**INSTRUCTIONS TO FOLLOW:**
The expected answer is all of the entries, written out exactly.

*** Begin section ***

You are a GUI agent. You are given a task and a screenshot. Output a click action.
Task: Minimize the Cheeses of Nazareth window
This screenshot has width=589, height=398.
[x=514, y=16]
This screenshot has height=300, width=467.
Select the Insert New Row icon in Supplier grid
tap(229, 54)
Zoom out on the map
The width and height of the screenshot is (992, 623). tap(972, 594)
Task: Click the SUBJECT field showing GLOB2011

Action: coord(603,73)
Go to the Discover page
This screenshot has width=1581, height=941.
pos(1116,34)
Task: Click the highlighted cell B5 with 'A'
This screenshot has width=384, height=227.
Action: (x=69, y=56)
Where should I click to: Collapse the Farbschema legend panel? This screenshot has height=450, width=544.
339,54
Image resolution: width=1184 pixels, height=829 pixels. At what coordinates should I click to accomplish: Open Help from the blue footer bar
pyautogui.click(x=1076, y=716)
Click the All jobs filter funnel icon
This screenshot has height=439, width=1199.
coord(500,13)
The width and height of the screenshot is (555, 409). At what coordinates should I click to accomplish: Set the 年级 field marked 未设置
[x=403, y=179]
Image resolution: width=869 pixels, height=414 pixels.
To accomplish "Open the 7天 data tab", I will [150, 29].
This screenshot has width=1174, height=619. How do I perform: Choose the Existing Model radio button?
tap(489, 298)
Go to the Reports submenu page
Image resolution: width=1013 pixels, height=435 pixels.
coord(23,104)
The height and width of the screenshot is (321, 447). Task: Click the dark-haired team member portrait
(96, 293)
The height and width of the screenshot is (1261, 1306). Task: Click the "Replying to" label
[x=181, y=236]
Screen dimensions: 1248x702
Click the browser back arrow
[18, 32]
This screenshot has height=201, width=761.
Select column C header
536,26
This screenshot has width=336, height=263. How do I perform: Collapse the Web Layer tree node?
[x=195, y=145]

*** End section ***

**SOLUTION FOR THIS PROBLEM:**
You are a GUI agent. You are given a task and a screenshot. Output a click action.
Task: Minimize the Cheeses of Nazareth window
This screenshot has width=589, height=398.
[x=514, y=16]
This screenshot has height=300, width=467.
Select the Insert New Row icon in Supplier grid
tap(229, 54)
Zoom out on the map
The width and height of the screenshot is (992, 623). tap(972, 594)
Task: Click the SUBJECT field showing GLOB2011

Action: coord(603,73)
Go to the Discover page
This screenshot has width=1581, height=941.
pos(1116,34)
Task: Click the highlighted cell B5 with 'A'
This screenshot has width=384, height=227.
Action: (x=69, y=56)
Where should I click to: Collapse the Farbschema legend panel? This screenshot has height=450, width=544.
339,54
Image resolution: width=1184 pixels, height=829 pixels. At what coordinates should I click to accomplish: Open Help from the blue footer bar
pyautogui.click(x=1076, y=716)
Click the All jobs filter funnel icon
This screenshot has height=439, width=1199.
coord(500,13)
The width and height of the screenshot is (555, 409). At what coordinates should I click to accomplish: Set the 年级 field marked 未设置
[x=403, y=179]
Image resolution: width=869 pixels, height=414 pixels.
To accomplish "Open the 7天 data tab", I will [150, 29].
This screenshot has width=1174, height=619. How do I perform: Choose the Existing Model radio button?
tap(489, 298)
Go to the Reports submenu page
Image resolution: width=1013 pixels, height=435 pixels.
coord(23,104)
The height and width of the screenshot is (321, 447). Task: Click the dark-haired team member portrait
(96, 293)
The height and width of the screenshot is (1261, 1306). Task: Click the "Replying to" label
[x=181, y=236]
Screen dimensions: 1248x702
Click the browser back arrow
[18, 32]
This screenshot has height=201, width=761.
Select column C header
536,26
This screenshot has width=336, height=263. How do I perform: Collapse the Web Layer tree node?
[x=195, y=145]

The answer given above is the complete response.